Well I guess everyone got tired of this thread...Certainly Understandable....I think I'll just take that Walmart innertube with the Dinosaur head on it I saw the other day..Cheers.


----------



## Preston H. (Jun 25, 2008)

MtnGuyXC said:


> Well I guess everyone got tired of this thread...Certainly Understandable.....


Probably because this is one of the most frequently asked questions here. Do a search and you will find hours of reading on the subject.

IMO, the faster the boat, the better. But it all depends on what you're into. Do you like a tiny boat in biggish water? Are you a front surfing maniac? Are you a squirt boater? Are there any squirt boaters left?


----------



## cosurfgod (Oct 10, 2003)

I'm headed down in August and I am willing to buy a boat just for the trip. The rpm sounds good but I was thinking of something a little slicier. 

-necky orbit (if it fits). Does anyone know how it fits?
-pyrahha s8 or s6. They seem hard to find. 
-riot dominatrix
-wavesport z or xxx

Any other suggestions or anybody have one of these for cheap?
Thanks!


----------



## rivervibe (Apr 24, 2007)

Dude, the XXX would be an interesting trip down the Canyon. I'm not a big guy and paddled one for years back when it was a new boat and developed bone spurs on the sides of my feet. There's just not a lot of room up there. Think of comfort for a whole trip. Also, in big water like that it would pretty much be like squirt boating the whole way. I'd love to see video of it done though!


----------



## eljim (Sep 19, 2007)

I took a Z and my New Wave Underdog squirt boat. I'm 6'2 190lbs. I paddled the squirt boat thru the rapids (except the Jems long 30 something mile day). I don't like round hulls for surfing. Tapeats creek looked good to go when we hiked to thunder river. Have fun!


----------



## Awoody (Nov 15, 2006)

22' snout rig with female pilots, and the following kayaks on board: RPM, Riot Techno and Glide, Orbit Fish, Rockstar, carbon slalom boat, Techline Sin and a ForPlay. And I wouldn't paddle a single inch of flatwater.


----------



## Daggerdave (Sep 21, 2010)

deseil. no question


----------



## cosurfgod (Oct 10, 2003)

Awoody, you know I'm a motor boatin son of bitch.
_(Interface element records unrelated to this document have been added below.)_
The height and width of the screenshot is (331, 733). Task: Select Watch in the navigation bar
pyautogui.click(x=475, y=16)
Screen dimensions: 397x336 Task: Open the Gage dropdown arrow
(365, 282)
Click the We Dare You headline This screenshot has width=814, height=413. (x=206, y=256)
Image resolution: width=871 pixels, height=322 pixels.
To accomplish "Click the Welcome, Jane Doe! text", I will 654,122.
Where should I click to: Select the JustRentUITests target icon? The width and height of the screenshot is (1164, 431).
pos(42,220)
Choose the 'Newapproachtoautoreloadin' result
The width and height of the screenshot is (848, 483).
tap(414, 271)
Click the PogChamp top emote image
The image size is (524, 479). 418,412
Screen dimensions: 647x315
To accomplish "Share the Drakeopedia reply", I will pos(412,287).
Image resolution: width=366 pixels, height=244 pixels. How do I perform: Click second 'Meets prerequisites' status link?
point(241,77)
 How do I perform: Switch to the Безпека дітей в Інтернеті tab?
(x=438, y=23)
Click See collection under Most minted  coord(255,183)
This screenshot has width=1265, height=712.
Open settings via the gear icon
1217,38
Just looking for the right boat for the canyon. Diesel?! Seriously? Get a pair.


----------



## ZGjethro (Apr 10, 2008)

I used a Dagger vortex in 1995 and my wavesport Y in 2000. I have a comfy S8 now, but I might be tempted to take a faster boat.

If I was smaller, a boat like the old Dagger Redline (kinda like a flat bottomed RPM) might be and option for fast front surfing. My old Dagger outburst (10'-10") was the boat I wish I had had down there.


----------